- _TASK INSTRUCTIONS_
Show every line of the data that includes the word "screenshot".

- _MATERIAL SHOWN_
[Start of Attachment]

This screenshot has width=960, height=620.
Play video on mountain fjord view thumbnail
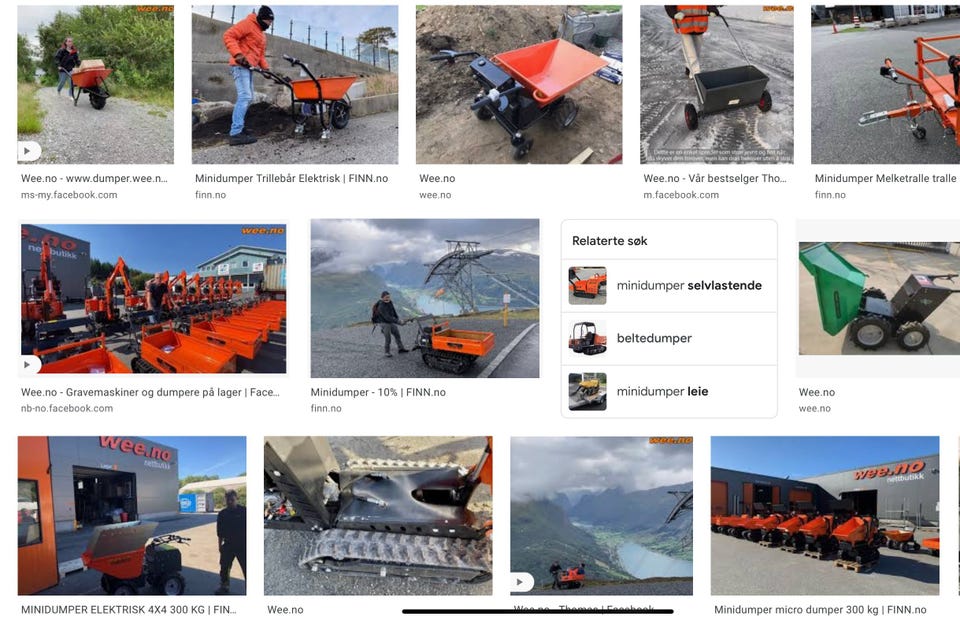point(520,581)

[End of Attachment]
[Start of Attachment]

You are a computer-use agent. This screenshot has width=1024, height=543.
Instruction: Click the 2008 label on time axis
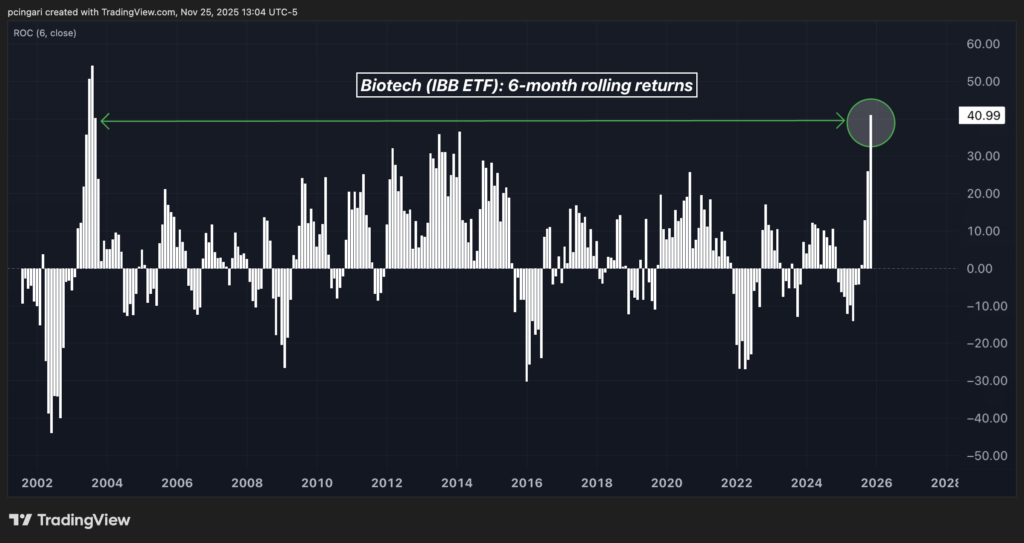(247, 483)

[End of Attachment]

- _SOLUTION BELOW_
This screenshot has width=960, height=620.
You are a computer-use agent. This screenshot has width=1024, height=543.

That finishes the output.